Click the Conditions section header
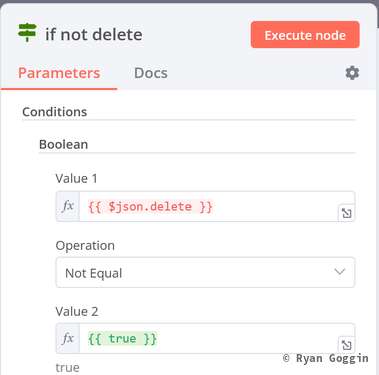Screen dimensions: 379x375 point(55,112)
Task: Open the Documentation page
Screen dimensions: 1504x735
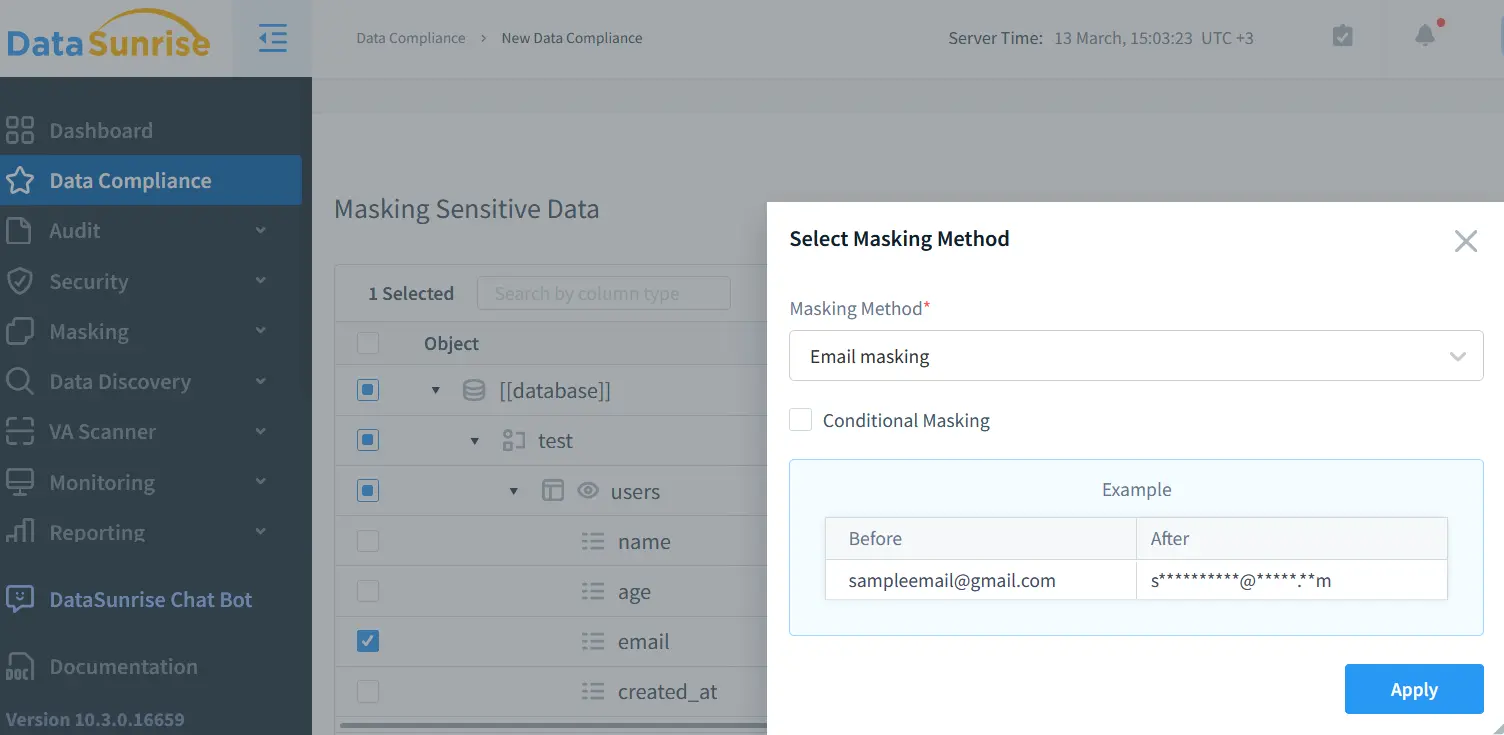Action: (x=123, y=667)
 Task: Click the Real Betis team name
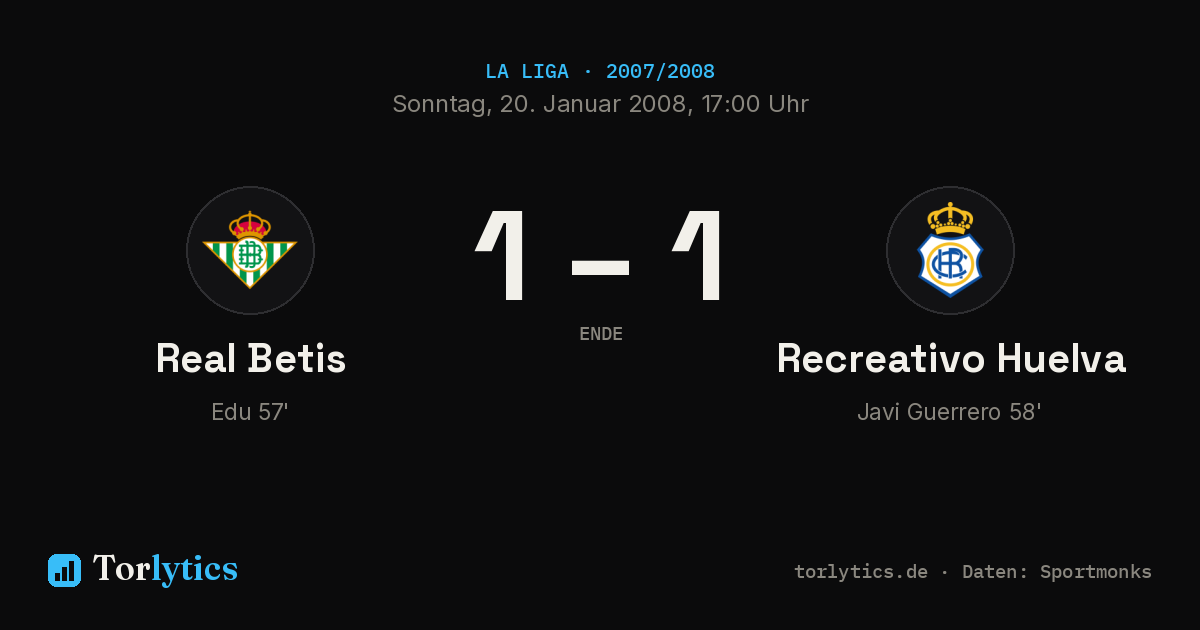[251, 358]
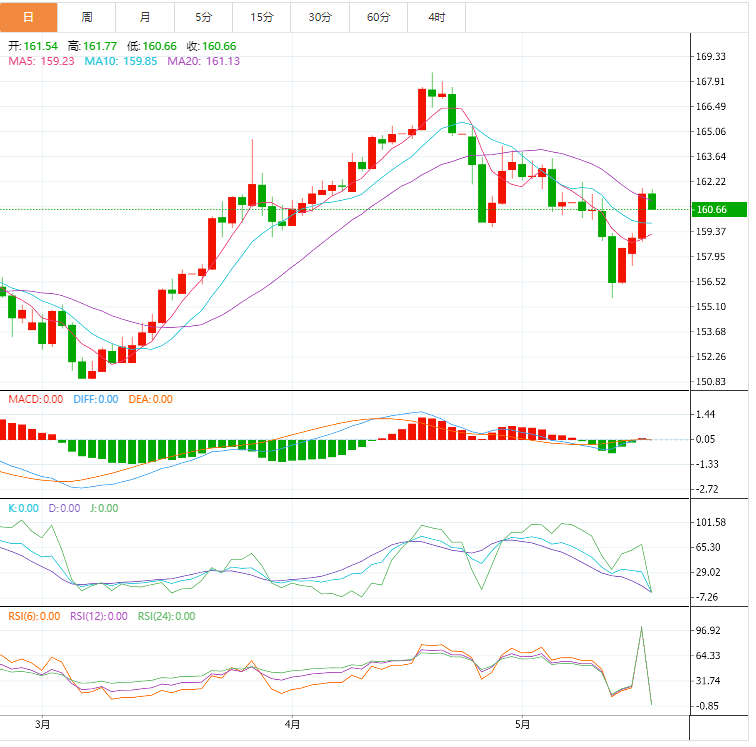Click the 4月 date marker on axis
This screenshot has width=756, height=747.
click(x=291, y=723)
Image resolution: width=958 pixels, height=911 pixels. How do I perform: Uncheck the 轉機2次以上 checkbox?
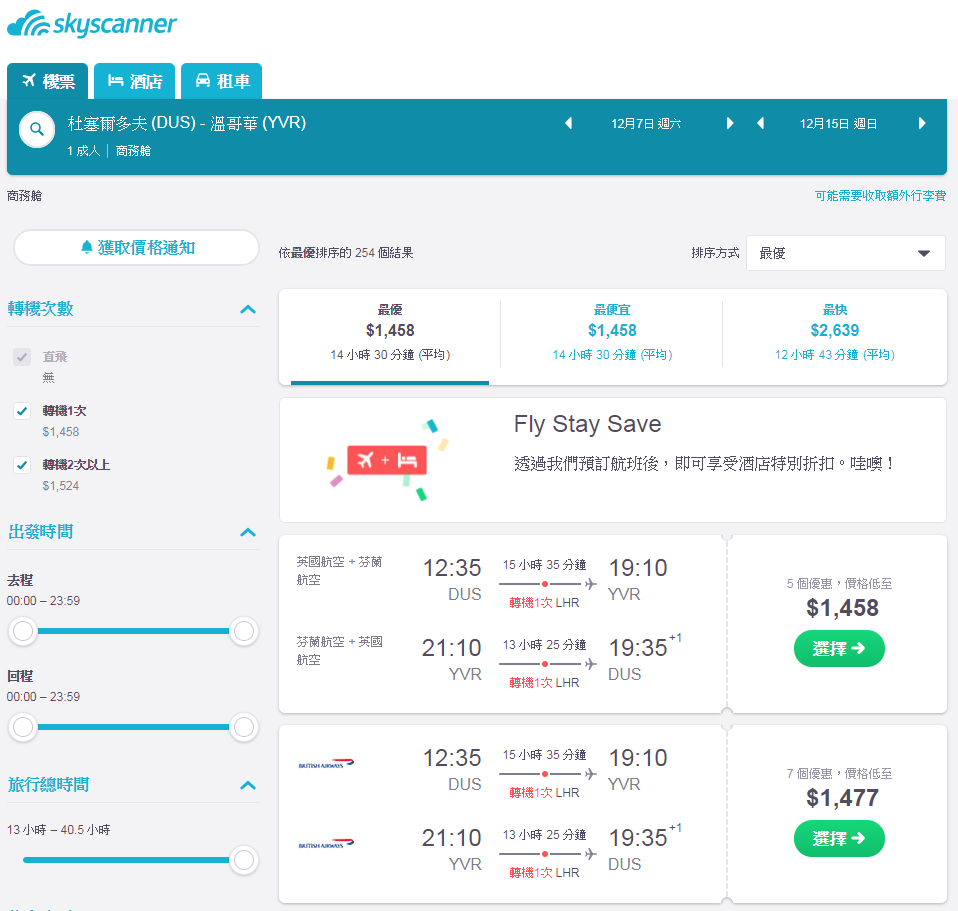click(x=22, y=465)
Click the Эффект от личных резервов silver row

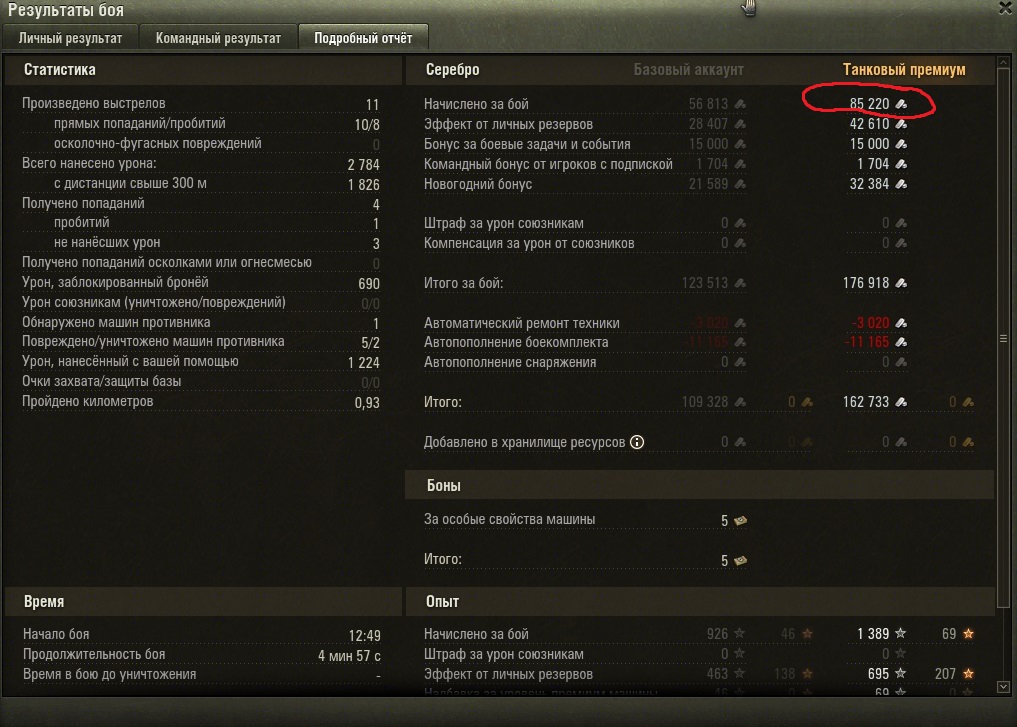click(x=665, y=124)
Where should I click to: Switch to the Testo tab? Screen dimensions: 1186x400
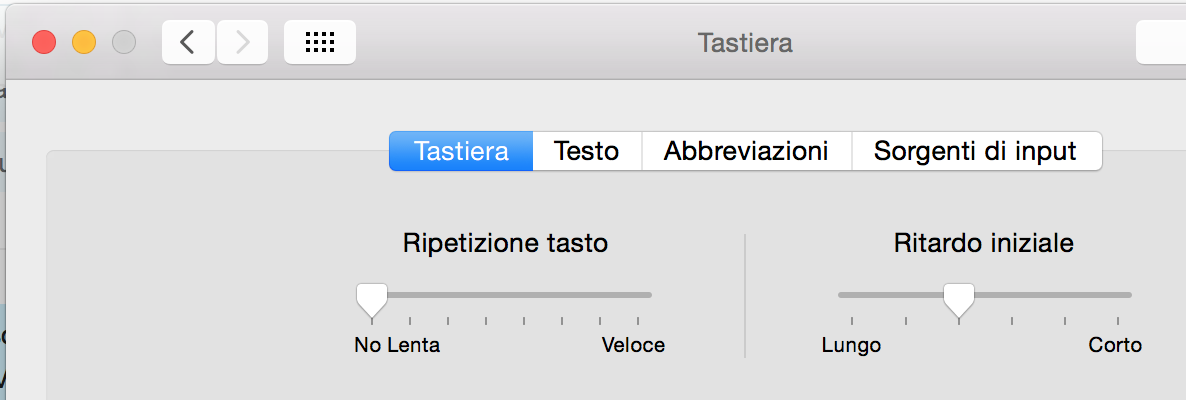tap(587, 151)
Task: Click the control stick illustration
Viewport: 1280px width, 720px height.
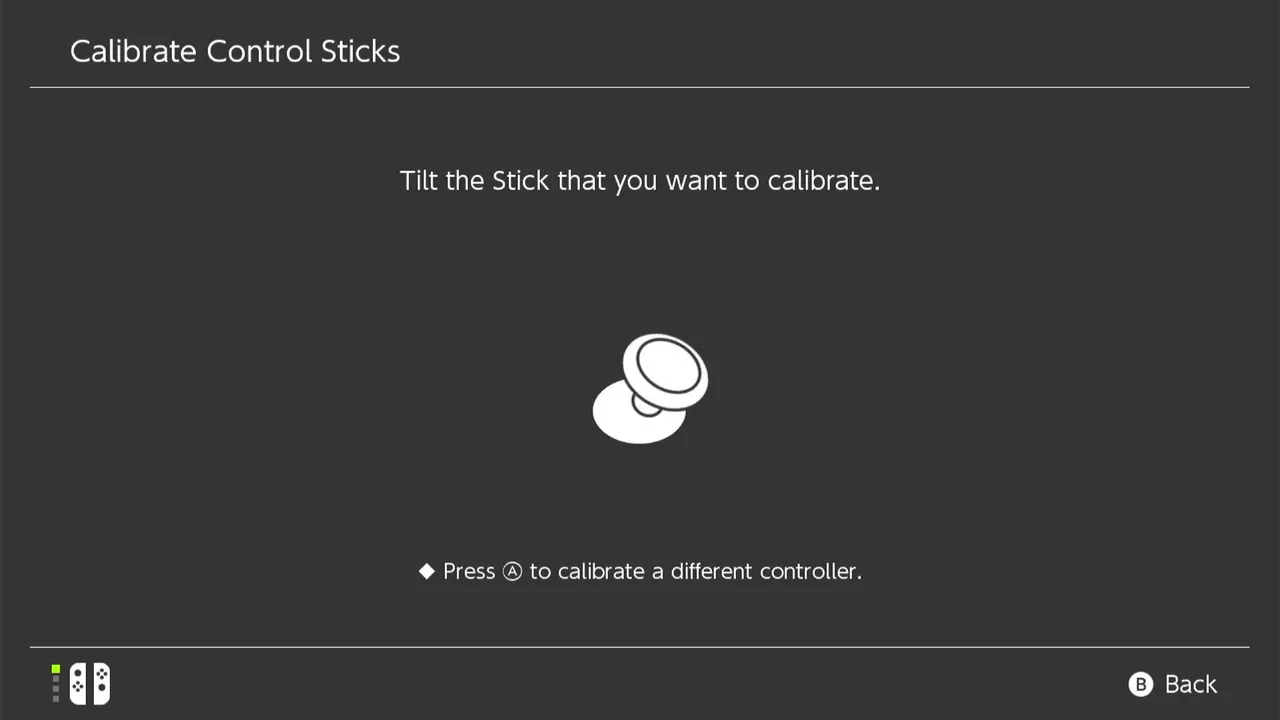Action: (650, 388)
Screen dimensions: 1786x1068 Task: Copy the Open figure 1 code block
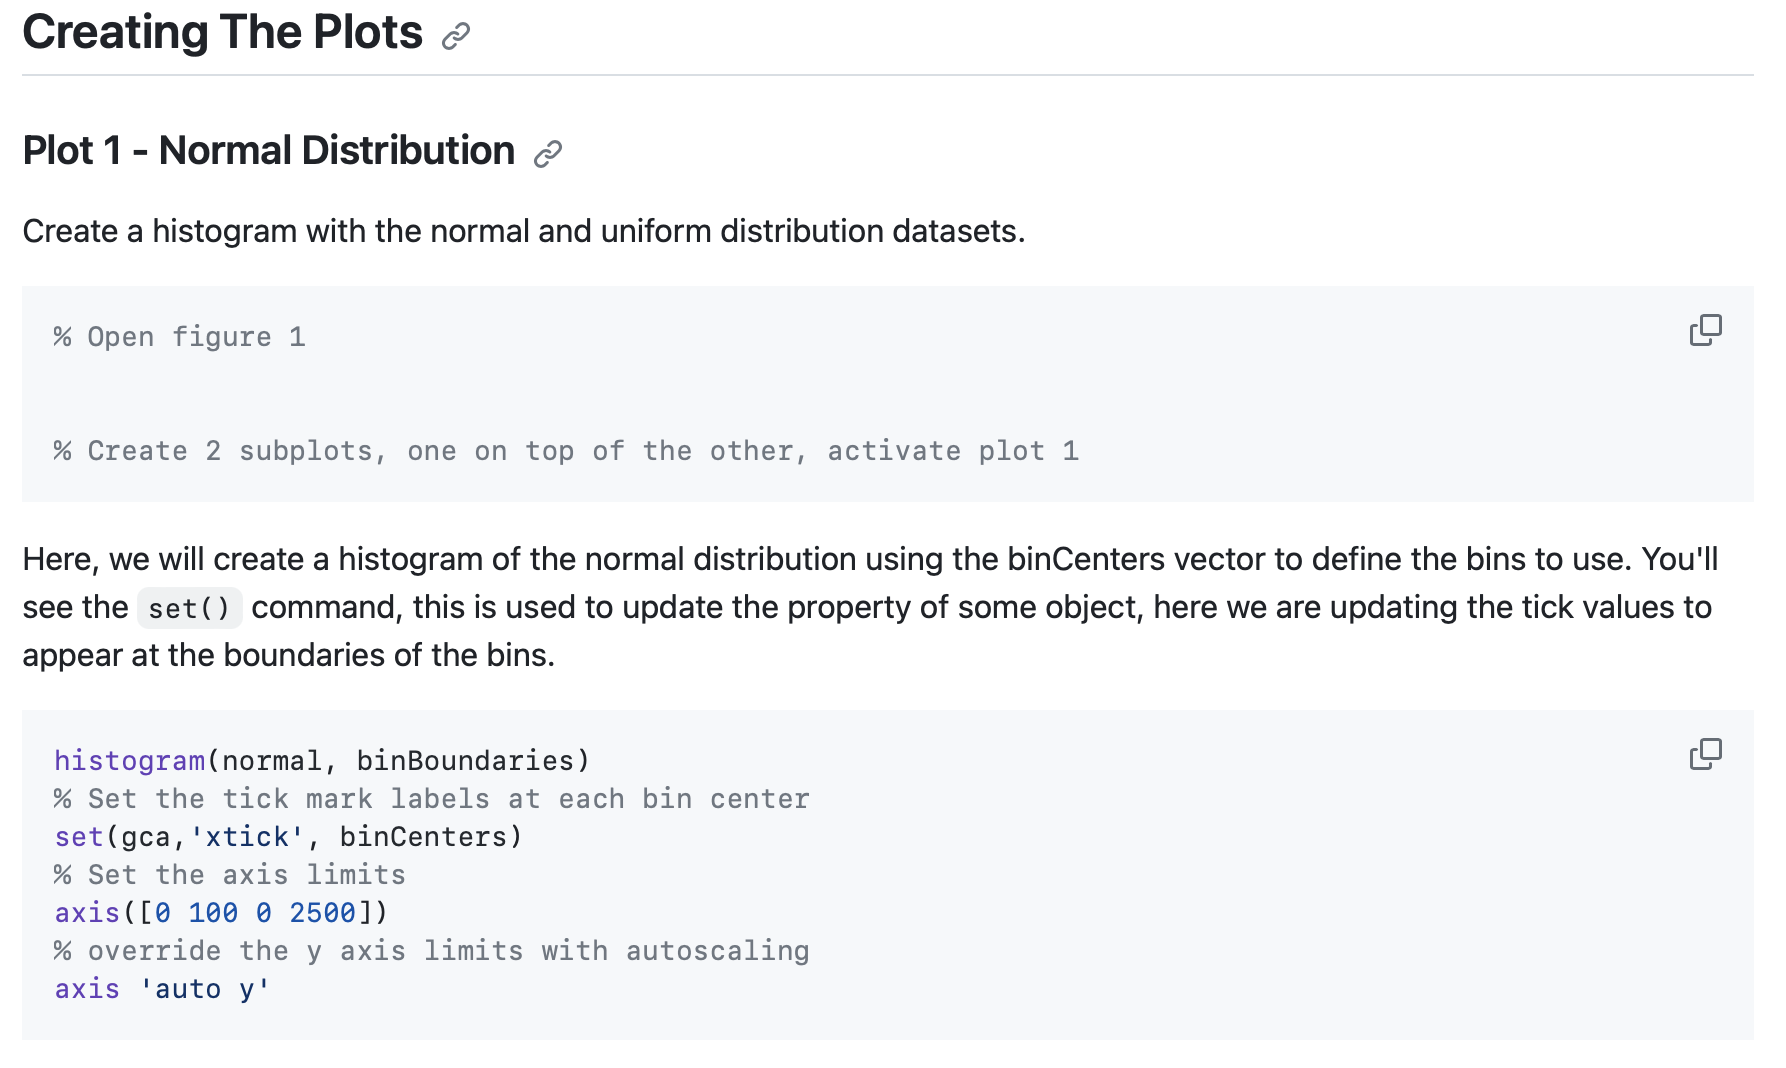(x=1705, y=330)
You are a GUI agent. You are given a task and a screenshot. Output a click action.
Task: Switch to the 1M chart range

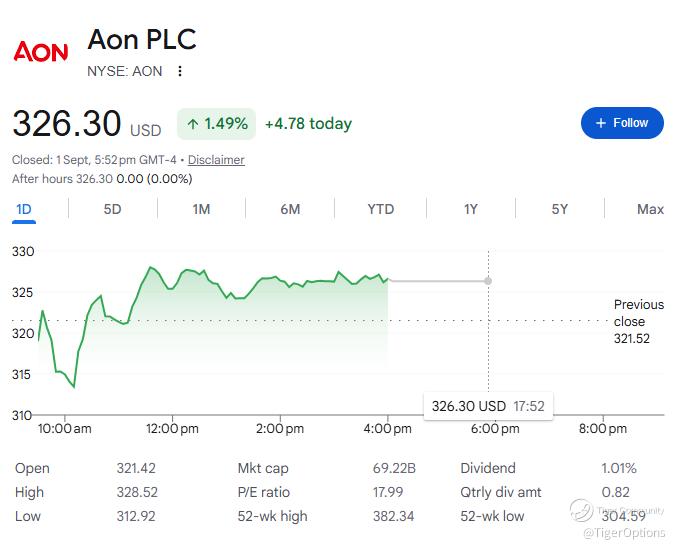tap(201, 209)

Problem to solve — Leaving out only the pictures, reproduce the listing exactly.

Exercise output —
Click the Conditions section header
Screen dimensions: 379x375 point(55,112)
Task: Open the Documentation page
Screen dimensions: 1504x735
Action: (x=123, y=667)
 Task: Click the Real Betis team name
[251, 358]
Click the 4月 date marker on axis
This screenshot has width=756, height=747.
click(x=291, y=723)
Image resolution: width=958 pixels, height=911 pixels. How do I perform: Uncheck the 轉機2次以上 checkbox?
click(x=22, y=465)
Click the Эффект от личных резервов silver row

click(x=665, y=124)
Where should I click to: Switch to the Testo tab? Screen dimensions: 1186x400
tap(587, 151)
Task: Click the control stick illustration
Viewport: 1280px width, 720px height.
Action: (650, 388)
Screen dimensions: 1786x1068 Task: Copy the Open figure 1 code block
(x=1705, y=330)
You are a GUI agent. You are given a task and a screenshot. Output a click action.
Task: Switch to the 1M chart range

tap(201, 209)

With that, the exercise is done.